PfPR from baseline to 1%

In all the queuing models, the waiting time to clear malaria increases with MOI; it is the sum of waiting times to clear a simple infection (1/r) plus the time to progressively decrement MOI. With independent clearance, for example, the expected waiting time to clear an infection with m types was therefore 1/r + 1/2r + 1/3r + ... + 1/mr. Queuing models with competition, independent clearance, or facilitation each made quantitatively different predictions about the decline of Pf PR from baseline to 1% (Figure 3a). Some model identifiability problems were obvious. A model with four strains and facilitation was very similar to a model with infinite strains and independent clearance, for example, and a model with infinite strains and competition was similar to a model with two strains and independent clearance. As a general rule, models with a large number of strains or facilitation had longer timelines, while models with a small number of strains or competition had shorter timelines.

The queuing models predicted different rates and patterns of decline than the Ross-Macdonald model (Figure 3a, b, c). In the Ross-Macdonald model, the decay rate in Pf PR was initially faster than in models with superinfection, but the Pf PR decay rate subsequently declined. In queuing models in hyperendemic areas, the decay rate was initially slow as MOI declined, but after average MOI had declined to approximately one, Pf PR decay rates then followed the same pattern as the Ross-Macdonald model. The initial rate of decline was related to the initial distribution of MOI. Each one of the queuing models made a different prediction about the distribution of MOI in relation to baseline Pf PR, and heterogeneous biting strongly influenced this relationship (Figure 3d). When biting was more aggregated on a few individuals, the average MOI at a given level of endemicity was higher, and the initial rate of decline was slower (Figure 3e). The average MOI increased with Pf PR, but it remained close to one until malaria was hyperendemic, when it began to increase sharply (Figure 3f). The transition from an area with predominantly simple infections to one with predominantly complex infections was related to the degree of heterogeneous biting; for the same Pf PR, higher R0 and higher MOI were correlated. The queuing models did not differ substantially from the Ross-Macdonald model at low endemicity when MOI is typically close to one, which is consistent with the GMEP experience outside Africa [7]. Because of the slow initial rate of decline, the waiting time to reach a Pf PR of 1%, starting from a hyperendemic baseline, was two to three years longer than the Ross-Macdonald model.

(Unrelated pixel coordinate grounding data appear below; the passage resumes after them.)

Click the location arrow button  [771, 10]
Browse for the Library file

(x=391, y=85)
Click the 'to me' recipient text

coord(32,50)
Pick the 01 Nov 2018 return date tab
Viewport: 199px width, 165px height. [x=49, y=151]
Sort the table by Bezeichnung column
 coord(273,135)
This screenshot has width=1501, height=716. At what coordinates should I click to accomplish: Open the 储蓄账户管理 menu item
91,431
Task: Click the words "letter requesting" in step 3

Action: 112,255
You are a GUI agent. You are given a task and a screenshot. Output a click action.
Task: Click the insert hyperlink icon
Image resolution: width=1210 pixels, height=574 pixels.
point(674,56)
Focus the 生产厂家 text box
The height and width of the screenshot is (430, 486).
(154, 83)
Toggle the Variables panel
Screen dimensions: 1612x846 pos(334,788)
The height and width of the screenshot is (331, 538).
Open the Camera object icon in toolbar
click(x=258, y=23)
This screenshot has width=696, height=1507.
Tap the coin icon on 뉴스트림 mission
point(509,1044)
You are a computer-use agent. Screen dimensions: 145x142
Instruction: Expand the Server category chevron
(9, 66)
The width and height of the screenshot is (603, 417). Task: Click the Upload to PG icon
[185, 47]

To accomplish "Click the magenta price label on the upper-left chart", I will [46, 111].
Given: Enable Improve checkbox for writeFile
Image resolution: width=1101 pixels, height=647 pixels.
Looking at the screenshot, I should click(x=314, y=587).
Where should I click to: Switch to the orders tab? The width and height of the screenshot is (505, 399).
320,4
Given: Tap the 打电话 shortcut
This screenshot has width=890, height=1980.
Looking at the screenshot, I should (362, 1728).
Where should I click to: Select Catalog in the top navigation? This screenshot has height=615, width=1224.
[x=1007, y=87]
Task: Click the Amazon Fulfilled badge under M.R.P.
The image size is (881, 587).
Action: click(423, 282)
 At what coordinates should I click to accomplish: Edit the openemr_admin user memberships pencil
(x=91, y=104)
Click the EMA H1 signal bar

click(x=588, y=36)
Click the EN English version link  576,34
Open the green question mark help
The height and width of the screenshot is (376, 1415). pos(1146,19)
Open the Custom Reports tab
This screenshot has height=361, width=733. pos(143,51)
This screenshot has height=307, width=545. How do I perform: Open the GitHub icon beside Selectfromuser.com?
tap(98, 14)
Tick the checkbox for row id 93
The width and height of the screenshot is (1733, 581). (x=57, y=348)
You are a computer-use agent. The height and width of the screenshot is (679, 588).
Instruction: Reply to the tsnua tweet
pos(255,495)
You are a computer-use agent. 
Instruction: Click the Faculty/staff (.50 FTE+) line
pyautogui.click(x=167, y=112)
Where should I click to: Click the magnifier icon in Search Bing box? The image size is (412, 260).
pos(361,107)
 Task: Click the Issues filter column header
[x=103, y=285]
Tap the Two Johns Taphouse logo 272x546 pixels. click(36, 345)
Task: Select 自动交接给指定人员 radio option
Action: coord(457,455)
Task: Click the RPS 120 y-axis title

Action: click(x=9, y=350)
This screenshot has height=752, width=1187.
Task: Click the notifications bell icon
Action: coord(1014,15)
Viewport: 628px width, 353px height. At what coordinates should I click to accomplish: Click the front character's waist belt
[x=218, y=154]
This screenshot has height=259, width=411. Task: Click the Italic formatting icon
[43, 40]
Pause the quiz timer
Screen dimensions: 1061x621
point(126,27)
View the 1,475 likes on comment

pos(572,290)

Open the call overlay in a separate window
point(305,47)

The initial rate of decline differed substantially among the models, and it was also affected by the degree of biting heterogeneity, but it was not affected by R C . Holding all else but R C equal, the differences in Pf PR over time were not apparent until Pf PR had fallen (Figure 3f). In other words, the model determined the initial rate of decline, but R C determined the asymptotic rate of decline. In models that ignored the age of the infection, when R C = 0, the fastest decay rate possible was r. In other words, the GMEP planning timelines, which used the Ross-Macdonald model with completely interrupted transmission, described the most optimistic timelines for changes in Pf PR from baseline to 1%.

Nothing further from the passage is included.